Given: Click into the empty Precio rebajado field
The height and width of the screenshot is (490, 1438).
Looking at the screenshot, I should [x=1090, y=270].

* * *

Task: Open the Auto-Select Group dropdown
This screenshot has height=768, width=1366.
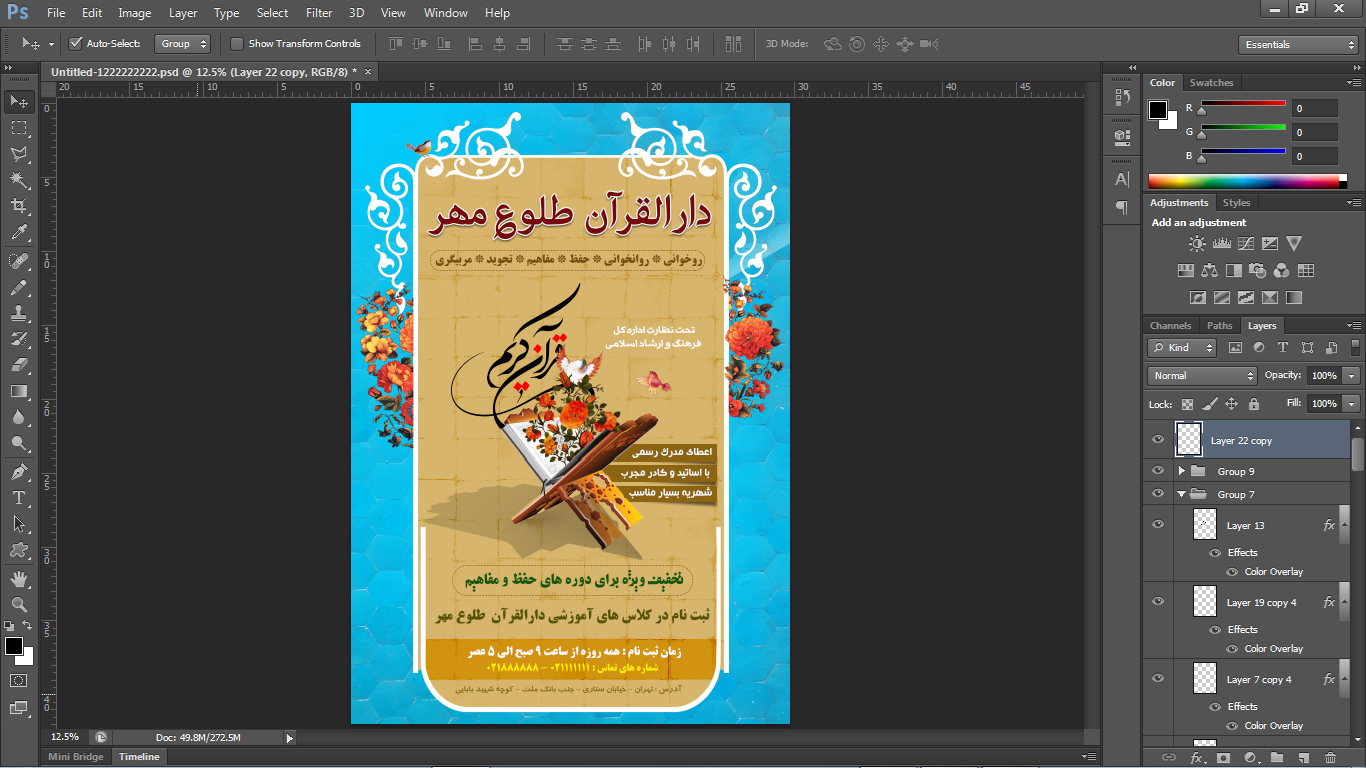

◆ What the exercise asks ◆
In the listing above, find the line containing "Task: Open the Auto-Select Group dropdown" and the line containing "This screenshot has height=768, width=1366.", then quote both, plus every line between them, exactly as written.

◆ Task solution ◆
Task: Open the Auto-Select Group dropdown
This screenshot has height=768, width=1366.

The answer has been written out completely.